• [About this task]: The data beneath this task is to be duplicated exactly, in its entirety.

• [Working data]:
- Opening Delimiter -
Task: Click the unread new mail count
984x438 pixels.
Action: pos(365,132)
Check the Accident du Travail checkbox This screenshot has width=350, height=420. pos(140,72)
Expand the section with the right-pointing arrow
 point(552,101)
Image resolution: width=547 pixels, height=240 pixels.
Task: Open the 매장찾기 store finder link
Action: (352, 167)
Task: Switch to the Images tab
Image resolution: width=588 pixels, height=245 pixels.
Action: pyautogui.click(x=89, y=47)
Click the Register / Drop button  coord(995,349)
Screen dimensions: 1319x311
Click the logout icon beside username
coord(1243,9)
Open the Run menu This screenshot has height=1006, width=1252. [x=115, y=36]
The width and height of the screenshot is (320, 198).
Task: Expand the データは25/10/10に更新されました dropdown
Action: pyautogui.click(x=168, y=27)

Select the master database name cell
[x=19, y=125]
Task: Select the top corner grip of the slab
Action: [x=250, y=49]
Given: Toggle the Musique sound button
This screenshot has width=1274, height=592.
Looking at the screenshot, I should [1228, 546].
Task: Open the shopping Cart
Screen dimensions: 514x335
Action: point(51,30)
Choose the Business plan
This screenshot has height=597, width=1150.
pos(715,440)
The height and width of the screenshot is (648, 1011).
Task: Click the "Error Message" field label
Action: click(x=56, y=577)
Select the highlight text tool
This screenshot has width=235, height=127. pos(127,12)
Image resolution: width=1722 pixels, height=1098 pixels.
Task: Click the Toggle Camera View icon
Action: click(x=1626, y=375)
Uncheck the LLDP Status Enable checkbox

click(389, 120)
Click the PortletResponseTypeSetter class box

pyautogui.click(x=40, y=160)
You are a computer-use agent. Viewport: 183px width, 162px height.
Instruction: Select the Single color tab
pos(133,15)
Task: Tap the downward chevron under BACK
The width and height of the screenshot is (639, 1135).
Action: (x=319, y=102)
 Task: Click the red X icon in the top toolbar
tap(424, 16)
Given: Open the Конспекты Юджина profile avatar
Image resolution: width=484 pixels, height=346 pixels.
- Closing Delimiter -
• [Response area]:
Task: Click the unread new mail count
984x438 pixels.
Action: pos(365,132)
Check the Accident du Travail checkbox This screenshot has width=350, height=420. pos(140,72)
Expand the section with the right-pointing arrow
 point(552,101)
Image resolution: width=547 pixels, height=240 pixels.
Task: Open the 매장찾기 store finder link
Action: (352, 167)
Task: Switch to the Images tab
Image resolution: width=588 pixels, height=245 pixels.
Action: pyautogui.click(x=89, y=47)
Click the Register / Drop button  coord(995,349)
Screen dimensions: 1319x311
Click the logout icon beside username
coord(1243,9)
Open the Run menu This screenshot has height=1006, width=1252. [x=115, y=36]
The width and height of the screenshot is (320, 198).
Task: Expand the データは25/10/10に更新されました dropdown
Action: pyautogui.click(x=168, y=27)

Select the master database name cell
[x=19, y=125]
Task: Select the top corner grip of the slab
Action: [x=250, y=49]
Given: Toggle the Musique sound button
This screenshot has width=1274, height=592.
Looking at the screenshot, I should [1228, 546].
Task: Open the shopping Cart
Screen dimensions: 514x335
Action: point(51,30)
Choose the Business plan
This screenshot has height=597, width=1150.
pos(715,440)
The height and width of the screenshot is (648, 1011).
Task: Click the "Error Message" field label
Action: click(x=56, y=577)
Select the highlight text tool
This screenshot has width=235, height=127. pos(127,12)
Image resolution: width=1722 pixels, height=1098 pixels.
Task: Click the Toggle Camera View icon
Action: click(x=1626, y=375)
Uncheck the LLDP Status Enable checkbox

click(389, 120)
Click the PortletResponseTypeSetter class box

pyautogui.click(x=40, y=160)
You are a computer-use agent. Viewport: 183px width, 162px height.
Instruction: Select the Single color tab
pos(133,15)
Task: Tap the downward chevron under BACK
The width and height of the screenshot is (639, 1135).
Action: (x=319, y=102)
 Task: Click the red X icon in the top toolbar
tap(424, 16)
Given: Open the Конспекты Юджина profile avatar
Image resolution: width=484 pixels, height=346 pixels.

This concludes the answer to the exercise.